Looking for the city which has foundations, whose architect and builder is God

Wednesday, April 14, 2010

Fighting With God

I’ve been fighting with God. There, I’ve said it. No justifications, no excuses. I’m unhappy with Him and disappointed.

This is not going to be an accusation against God, though I certainly have those thoughts and emotions. This is not going to be theology, trying in vain to answer questions that are unanswerable, though I long for answers. This is about the process of being angry and fighting with Someone you love and are absolutely committed to and Who loves you when you can’t love yourself.

What do you do when your spouse, Father, Mother, sibling, or best friend says or does something that deeply hurts or offends you. You know that he or she is worthy of your trust based on long experience. But you are so angry… You can ignore it, make jokes about it or deftly place verbal barbs to wound and keep the other at bay, letting the hurt and anger become an insurmountable barrier. Or you can have a fight, clear the air, forgive or be forgiven, and re-establish the connection cut by the sharpness of the pain. The latter is clearly best and Biblical. Go to your adversary quickly. Do not let the sun go down on your anger. If he listens, you have (re)gained your brother. It is hard now to make peace with your adversary, but potentially vastly rewarding later.

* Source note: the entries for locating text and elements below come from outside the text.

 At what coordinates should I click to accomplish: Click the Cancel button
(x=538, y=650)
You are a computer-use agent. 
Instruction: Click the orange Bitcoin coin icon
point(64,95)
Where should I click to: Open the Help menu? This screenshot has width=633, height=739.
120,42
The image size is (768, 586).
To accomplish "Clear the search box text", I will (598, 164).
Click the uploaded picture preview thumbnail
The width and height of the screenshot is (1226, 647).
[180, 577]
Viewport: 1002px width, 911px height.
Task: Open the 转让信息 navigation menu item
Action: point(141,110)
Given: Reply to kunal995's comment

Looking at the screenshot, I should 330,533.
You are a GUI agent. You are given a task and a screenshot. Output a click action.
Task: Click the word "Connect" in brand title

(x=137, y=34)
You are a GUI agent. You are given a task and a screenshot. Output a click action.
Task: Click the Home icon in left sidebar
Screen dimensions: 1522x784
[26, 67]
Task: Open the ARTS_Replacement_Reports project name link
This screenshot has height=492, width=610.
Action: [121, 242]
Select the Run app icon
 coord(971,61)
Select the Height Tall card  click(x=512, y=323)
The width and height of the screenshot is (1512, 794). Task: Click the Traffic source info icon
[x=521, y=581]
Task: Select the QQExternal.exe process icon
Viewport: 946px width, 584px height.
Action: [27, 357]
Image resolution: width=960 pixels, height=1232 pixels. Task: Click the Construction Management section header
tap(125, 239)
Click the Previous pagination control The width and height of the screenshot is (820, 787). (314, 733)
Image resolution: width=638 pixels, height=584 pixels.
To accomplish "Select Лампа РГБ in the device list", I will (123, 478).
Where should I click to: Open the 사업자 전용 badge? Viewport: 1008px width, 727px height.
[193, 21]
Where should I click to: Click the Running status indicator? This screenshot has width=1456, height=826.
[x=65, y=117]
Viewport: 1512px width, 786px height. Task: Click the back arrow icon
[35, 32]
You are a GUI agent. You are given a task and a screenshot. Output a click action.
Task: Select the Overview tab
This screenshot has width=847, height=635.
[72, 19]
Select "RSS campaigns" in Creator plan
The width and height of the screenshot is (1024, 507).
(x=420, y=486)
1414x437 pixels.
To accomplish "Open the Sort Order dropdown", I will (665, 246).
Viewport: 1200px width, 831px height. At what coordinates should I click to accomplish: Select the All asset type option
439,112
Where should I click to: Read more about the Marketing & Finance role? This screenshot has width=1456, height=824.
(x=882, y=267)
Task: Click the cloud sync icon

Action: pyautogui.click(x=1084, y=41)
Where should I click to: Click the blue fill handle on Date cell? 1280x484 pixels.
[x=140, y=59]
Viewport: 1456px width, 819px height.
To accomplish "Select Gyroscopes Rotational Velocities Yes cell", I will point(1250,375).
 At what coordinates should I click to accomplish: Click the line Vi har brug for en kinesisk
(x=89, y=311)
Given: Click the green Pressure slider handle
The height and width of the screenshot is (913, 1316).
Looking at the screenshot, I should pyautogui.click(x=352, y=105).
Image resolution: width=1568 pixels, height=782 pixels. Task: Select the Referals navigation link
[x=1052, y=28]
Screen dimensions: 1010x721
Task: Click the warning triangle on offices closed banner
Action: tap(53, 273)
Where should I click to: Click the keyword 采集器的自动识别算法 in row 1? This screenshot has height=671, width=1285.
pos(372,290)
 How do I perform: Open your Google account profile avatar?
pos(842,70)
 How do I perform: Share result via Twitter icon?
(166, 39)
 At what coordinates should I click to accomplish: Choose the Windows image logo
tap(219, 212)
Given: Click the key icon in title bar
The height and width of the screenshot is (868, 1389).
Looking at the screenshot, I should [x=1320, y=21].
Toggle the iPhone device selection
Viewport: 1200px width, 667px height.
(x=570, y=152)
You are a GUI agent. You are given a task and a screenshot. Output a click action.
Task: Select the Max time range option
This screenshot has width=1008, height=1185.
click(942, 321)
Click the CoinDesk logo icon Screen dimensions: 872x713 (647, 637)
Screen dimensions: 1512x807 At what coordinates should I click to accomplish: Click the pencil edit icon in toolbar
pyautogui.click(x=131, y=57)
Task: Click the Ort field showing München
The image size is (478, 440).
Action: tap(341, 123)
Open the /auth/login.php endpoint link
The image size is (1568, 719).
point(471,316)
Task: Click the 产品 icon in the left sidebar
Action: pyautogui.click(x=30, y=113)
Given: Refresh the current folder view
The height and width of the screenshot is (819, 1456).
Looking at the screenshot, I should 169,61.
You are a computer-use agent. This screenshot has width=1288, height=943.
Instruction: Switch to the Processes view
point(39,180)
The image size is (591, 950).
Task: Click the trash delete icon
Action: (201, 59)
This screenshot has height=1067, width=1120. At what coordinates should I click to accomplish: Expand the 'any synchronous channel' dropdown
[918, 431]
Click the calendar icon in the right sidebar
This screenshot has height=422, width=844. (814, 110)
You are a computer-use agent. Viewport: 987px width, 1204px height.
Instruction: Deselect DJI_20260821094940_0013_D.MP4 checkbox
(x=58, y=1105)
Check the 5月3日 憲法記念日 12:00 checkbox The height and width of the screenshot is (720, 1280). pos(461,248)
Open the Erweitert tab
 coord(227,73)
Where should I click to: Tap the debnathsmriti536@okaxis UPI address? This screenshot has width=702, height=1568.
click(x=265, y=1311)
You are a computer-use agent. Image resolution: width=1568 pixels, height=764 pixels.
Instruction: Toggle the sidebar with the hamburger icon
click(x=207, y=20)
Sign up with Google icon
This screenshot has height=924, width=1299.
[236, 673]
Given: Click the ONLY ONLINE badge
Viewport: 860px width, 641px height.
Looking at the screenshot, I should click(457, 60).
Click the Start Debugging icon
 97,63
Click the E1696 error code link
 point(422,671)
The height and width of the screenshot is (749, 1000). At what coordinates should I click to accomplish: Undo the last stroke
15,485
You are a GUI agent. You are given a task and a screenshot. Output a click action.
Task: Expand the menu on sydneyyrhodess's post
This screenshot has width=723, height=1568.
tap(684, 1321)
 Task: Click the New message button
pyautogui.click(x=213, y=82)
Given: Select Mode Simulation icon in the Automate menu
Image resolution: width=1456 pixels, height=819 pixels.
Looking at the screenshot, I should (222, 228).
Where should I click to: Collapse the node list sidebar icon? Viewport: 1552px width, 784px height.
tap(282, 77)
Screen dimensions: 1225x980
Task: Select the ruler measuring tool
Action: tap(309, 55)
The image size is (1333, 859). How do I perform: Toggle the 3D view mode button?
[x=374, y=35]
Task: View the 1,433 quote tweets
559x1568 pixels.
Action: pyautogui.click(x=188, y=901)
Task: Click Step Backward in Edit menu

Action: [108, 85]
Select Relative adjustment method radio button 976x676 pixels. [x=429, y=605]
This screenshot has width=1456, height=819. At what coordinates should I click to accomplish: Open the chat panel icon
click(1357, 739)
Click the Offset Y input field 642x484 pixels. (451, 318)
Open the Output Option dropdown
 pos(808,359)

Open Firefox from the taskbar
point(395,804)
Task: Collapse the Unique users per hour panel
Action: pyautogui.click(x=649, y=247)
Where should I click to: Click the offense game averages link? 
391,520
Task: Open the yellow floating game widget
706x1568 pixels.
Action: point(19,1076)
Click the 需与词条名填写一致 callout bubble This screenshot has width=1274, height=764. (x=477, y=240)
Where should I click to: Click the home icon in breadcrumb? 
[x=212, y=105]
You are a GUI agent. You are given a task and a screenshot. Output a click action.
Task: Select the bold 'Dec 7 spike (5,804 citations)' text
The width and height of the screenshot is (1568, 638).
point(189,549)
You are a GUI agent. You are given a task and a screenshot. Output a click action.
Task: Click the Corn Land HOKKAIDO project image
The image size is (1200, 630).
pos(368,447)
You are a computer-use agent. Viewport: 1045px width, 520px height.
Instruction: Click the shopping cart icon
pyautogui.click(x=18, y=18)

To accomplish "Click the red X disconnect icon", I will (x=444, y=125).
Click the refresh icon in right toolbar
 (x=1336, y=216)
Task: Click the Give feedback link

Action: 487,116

But what do you do if your adversary is God? He does not have the capacity to do wrong, yet your heart screams that He has. Honesty with God is both perilous and precious. Although His grace and mercy are astonishing, He has no love of pride. And even in the New Testament, He killed Ananias and Sapphira when they treated Him and the Church with profound disrespect by lying. It’s not wise to be presumptuous with God. But it’s not wise to be dishonest about what we really feel and think either. He’s also not fond of hypocrisy.

The little book of Habakkuk gives help. God is planning on administrating discipline to Israel through a country even more in need of correction. The prophet didn’t like or understand what the Lord was doing and he told Him so quite plainly. But he knew that what he said was honest but not the truth. Listen to what he says after he has opened his heart to God:

…And I will keep watch to see what He will speak to me, and how I may reply when I am reproved. (Habakkuk 2:1)

He had strong thoughts and feelings about God’s plans that seemed entirely rational to him. God was wrong and he was right—in his own mind. But instead of trying to prove God wrong, he argued for God to reprove him. In the end, God didn’t change his circumstances. God fundamentally changed him.

I want to be like Habakkuk. I’ve tried ignoring my thoughts or pretending they were unimportant. It didn’t work. Temper tantrums haven’t been helpful. Attempts to win arguments have been disastrous. This time I want to fight to lose. I will argue with my Father and listen for correction from the Lord of the universe. I will find that God is not my adversary. I am.